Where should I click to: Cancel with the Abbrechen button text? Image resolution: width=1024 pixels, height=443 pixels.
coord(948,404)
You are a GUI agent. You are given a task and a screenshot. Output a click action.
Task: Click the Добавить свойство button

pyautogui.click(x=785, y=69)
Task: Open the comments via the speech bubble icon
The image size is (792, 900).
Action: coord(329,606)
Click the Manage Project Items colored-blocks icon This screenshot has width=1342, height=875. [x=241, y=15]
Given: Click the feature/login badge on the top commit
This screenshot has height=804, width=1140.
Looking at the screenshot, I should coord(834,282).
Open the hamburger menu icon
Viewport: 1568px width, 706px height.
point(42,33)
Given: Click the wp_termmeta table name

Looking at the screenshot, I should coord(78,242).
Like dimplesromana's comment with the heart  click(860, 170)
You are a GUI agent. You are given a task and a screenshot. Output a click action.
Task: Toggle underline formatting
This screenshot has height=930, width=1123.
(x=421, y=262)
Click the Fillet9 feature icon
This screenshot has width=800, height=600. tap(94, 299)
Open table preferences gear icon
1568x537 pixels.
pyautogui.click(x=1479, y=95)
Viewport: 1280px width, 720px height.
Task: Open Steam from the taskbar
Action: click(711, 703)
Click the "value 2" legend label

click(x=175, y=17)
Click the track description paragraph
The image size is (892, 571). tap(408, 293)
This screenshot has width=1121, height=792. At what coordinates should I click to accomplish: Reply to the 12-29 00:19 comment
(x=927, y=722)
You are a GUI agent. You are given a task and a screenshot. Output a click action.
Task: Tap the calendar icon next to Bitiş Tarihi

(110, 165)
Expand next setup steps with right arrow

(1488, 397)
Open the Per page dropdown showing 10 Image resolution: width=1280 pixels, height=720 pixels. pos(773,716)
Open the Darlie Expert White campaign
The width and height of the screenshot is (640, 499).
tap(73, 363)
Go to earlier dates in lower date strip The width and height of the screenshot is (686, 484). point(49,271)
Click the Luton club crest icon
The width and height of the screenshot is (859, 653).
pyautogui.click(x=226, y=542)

EXERCISE BRIEF: Would you return, unchanged, the lines from the one containing "Click the Luton club crest icon" through the end of the entries?

YOUR SOLUTION:
Click the Luton club crest icon
The width and height of the screenshot is (859, 653).
pyautogui.click(x=226, y=542)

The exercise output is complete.